カエサルの遺言

カエサル(英語名シーザー)は紀元前44年3月15日に元老院議事堂において、ブルータスはじめ7~8人の元老院の手によってマントの中に隠し持った短剣で刺殺された。56年の生涯だった。7年前、《古代ローマを訪ねる》と言うテーマでイタリアを旅したことがある。その時案内して頂いた日本人ガイドに、その場所に連れて行ってもらった。そして荼毘に付された所にも行った。そこには今でも献花されている。

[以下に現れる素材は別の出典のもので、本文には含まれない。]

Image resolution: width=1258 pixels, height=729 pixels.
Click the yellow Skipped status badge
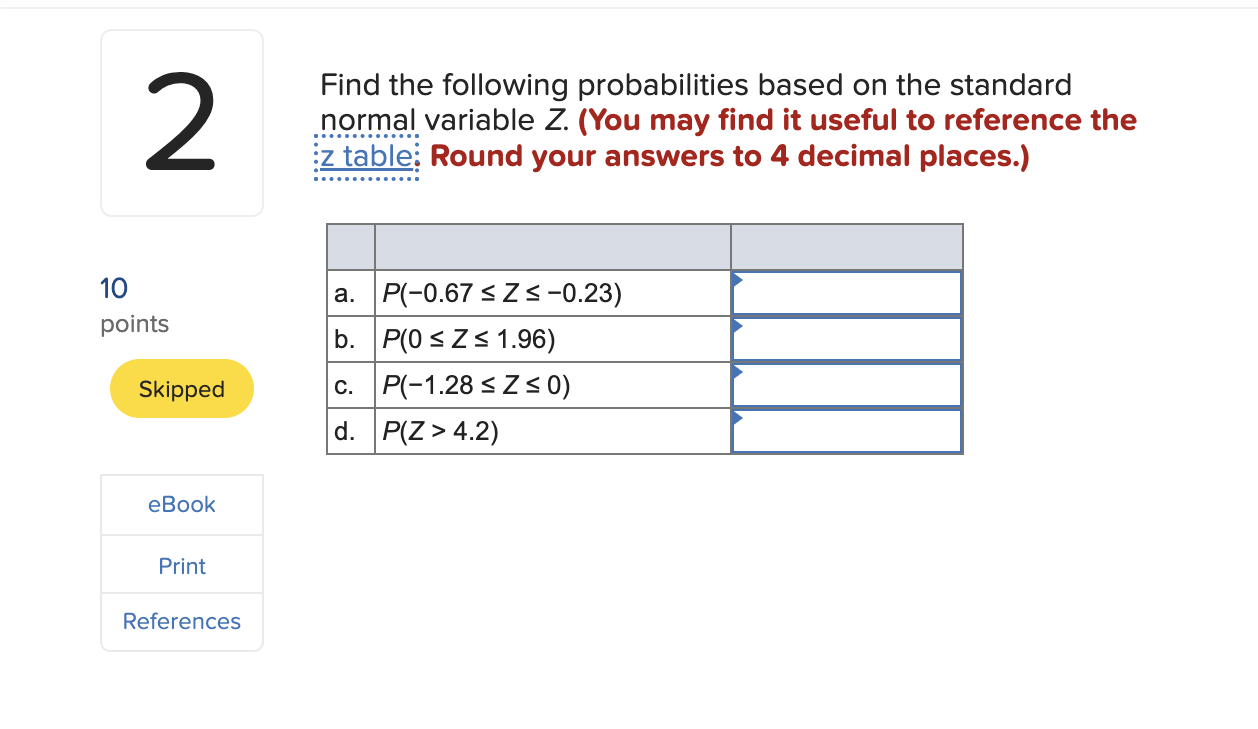pos(181,388)
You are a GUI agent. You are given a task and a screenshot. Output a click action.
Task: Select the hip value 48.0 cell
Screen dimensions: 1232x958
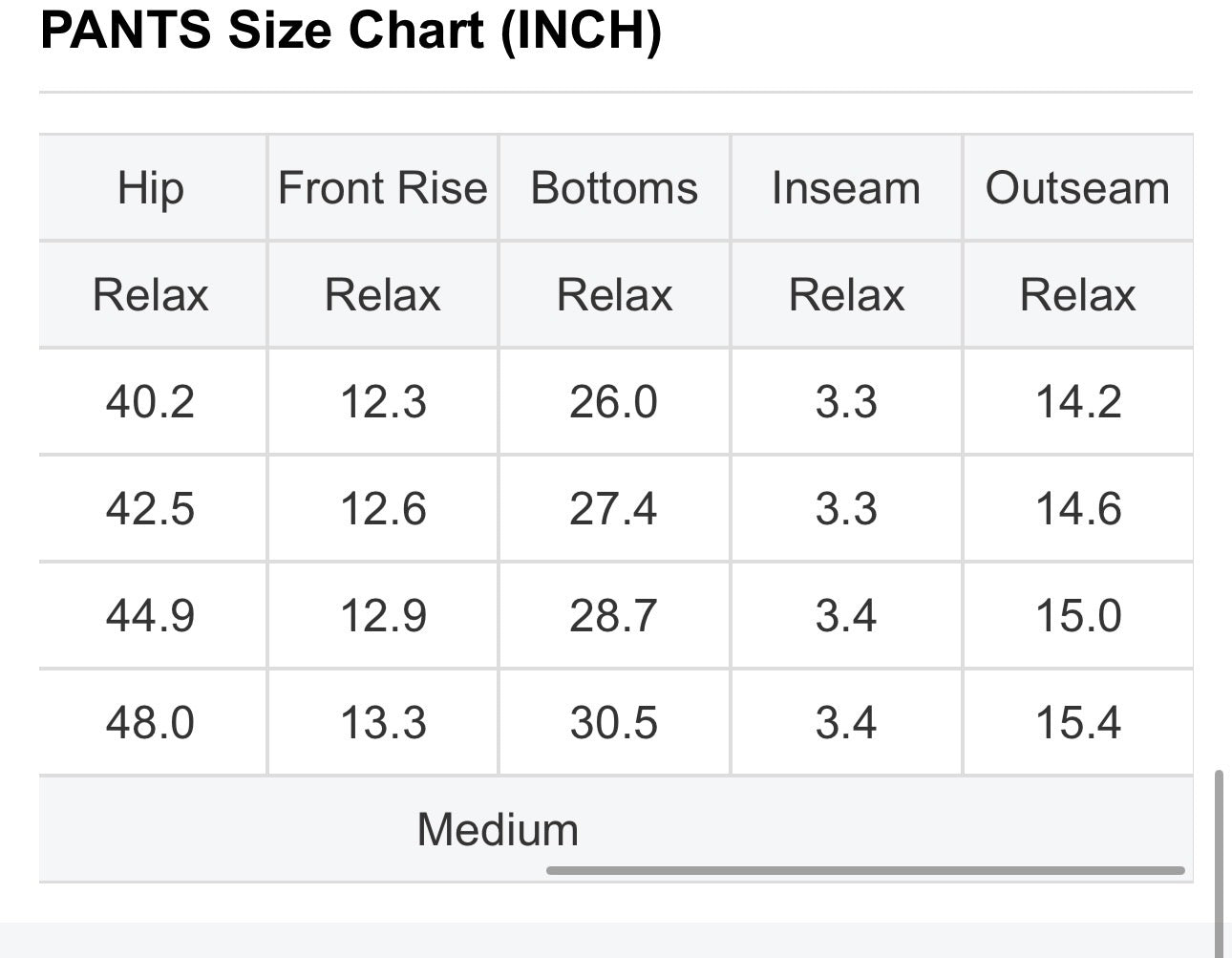(x=152, y=722)

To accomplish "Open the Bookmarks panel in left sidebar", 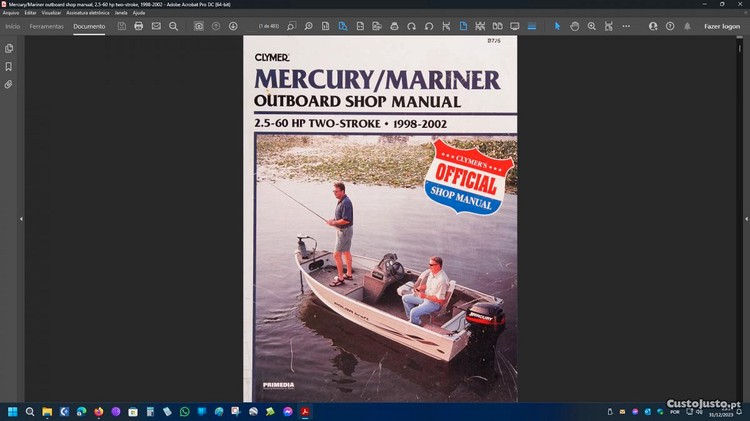I will (x=9, y=66).
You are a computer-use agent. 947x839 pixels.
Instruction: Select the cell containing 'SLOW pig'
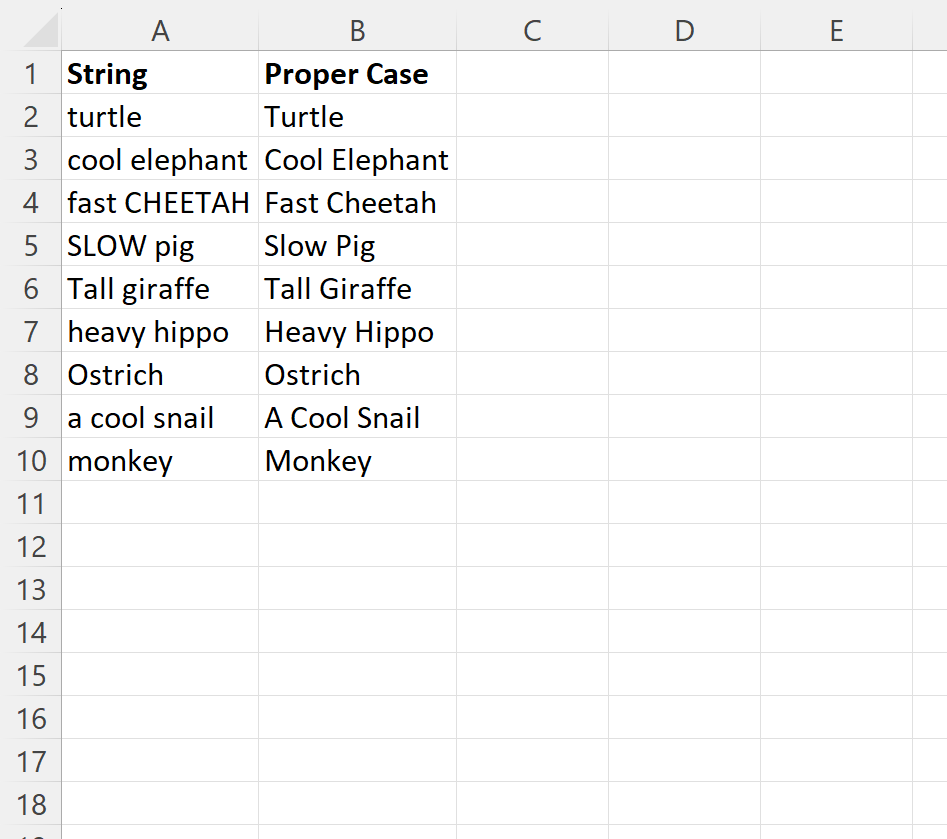[160, 245]
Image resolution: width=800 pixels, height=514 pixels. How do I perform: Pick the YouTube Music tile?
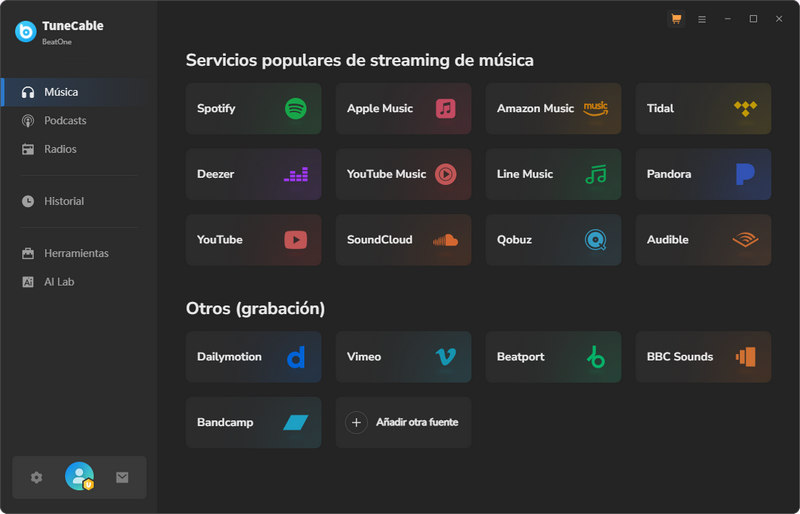(403, 174)
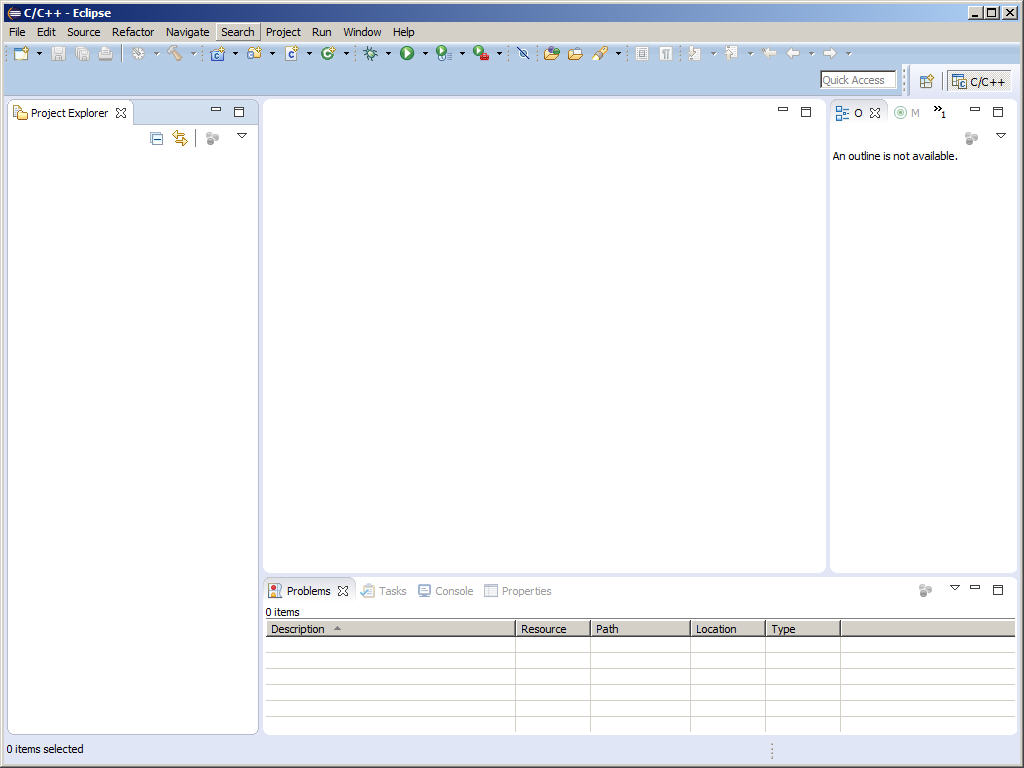Toggle Mark Occurrences highlighter icon

(x=524, y=53)
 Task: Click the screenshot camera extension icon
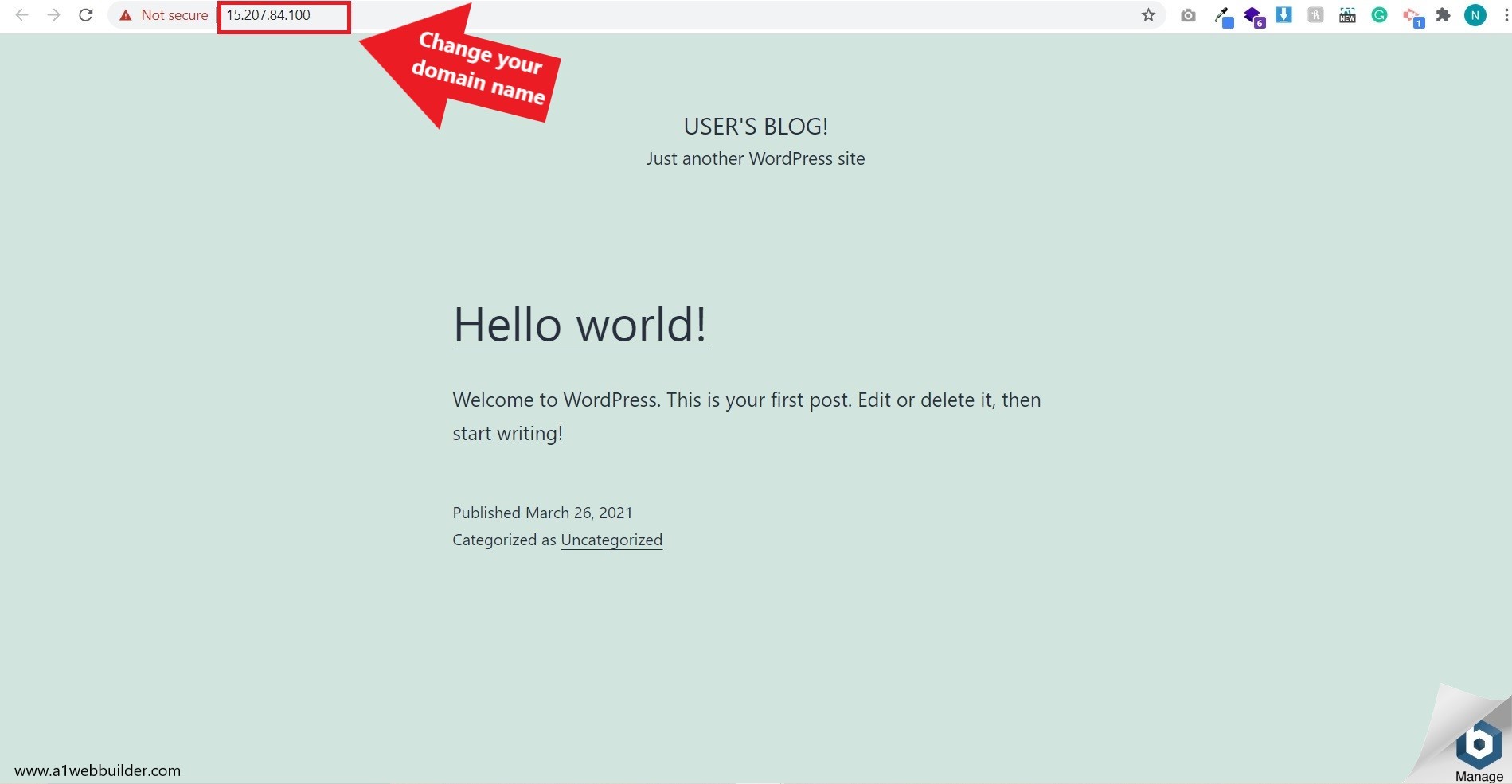1188,14
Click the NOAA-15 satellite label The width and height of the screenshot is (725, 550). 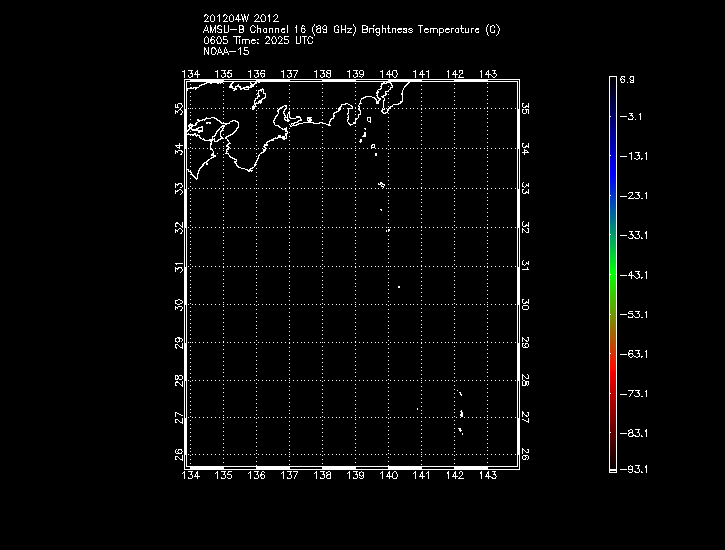click(225, 50)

ギリシャは哲学で国を治め、ユダヤは宗教で国をリードし、ローマは法で国を統治した。亡くなったカエサルの身辺を整理していると、果たして遺言書が存在していた。カエサルは自分の命は10年後に尽きると想定していた。早すぎた死ではあるが、ローマは法治国家である。個人の最後の意志を尊重しなければならない。様々な項目の中に後継者が記されていた。カエサルが自分の後継者に指名した人物を見て、遺言執行人の誰もが目を疑った。果たしてその人物の名は二十歳にも満たない病弱な「オクタヴィアヌス」だった。一般的にはオクタヴィアヌスはカエサルの甥とされているが、正式にはカエサルの妹の孫であるからカエサルは大叔父にあたる。カエサルはオクタヴィアヌスの資質を早くから認め、広大なローマの統治全てを彼に託したのである。但し彼が戦下手であることも認知しており、戦に関しては「アグリッパ」がその指揮を執るようにと付け加えている。その二人のコンビは絶妙に発揮され、オクタヴィアヌスはアウグストスと言う称号と共に初代皇帝の座に就き、カエサルが成しえなかった統治形態を築き上げ、その後476年ローマ帝国が滅ぶまで、様々に紆余曲折を経ながらも続いていくのである。
20年以上前に《塩野七生》女史の『ローマ人の物語』に出会い、その中でカエサルを紹介して頂いた。私は世界史上カエサルほどの天才に会ったことがない。塩野女史もカエサルを慕いローマを永住の地としている。カエサルは森羅万象宇宙に存在するもの全てがわかっていた。カエサルは数多くの名言を我々に残している。最も好きな言葉は『人間は見たいと欲するものしか見ない』である。正しくカエサルの遺言である。
昨年父が91歳で亡くなった。生前中に私の唯一の願いを聞き入れてくれた。遺言書の作成である。そのおかげでスムーズに相続を執行することが出来た。私もカエサルに因んでそろそろ遺言書をしたためようと思っている。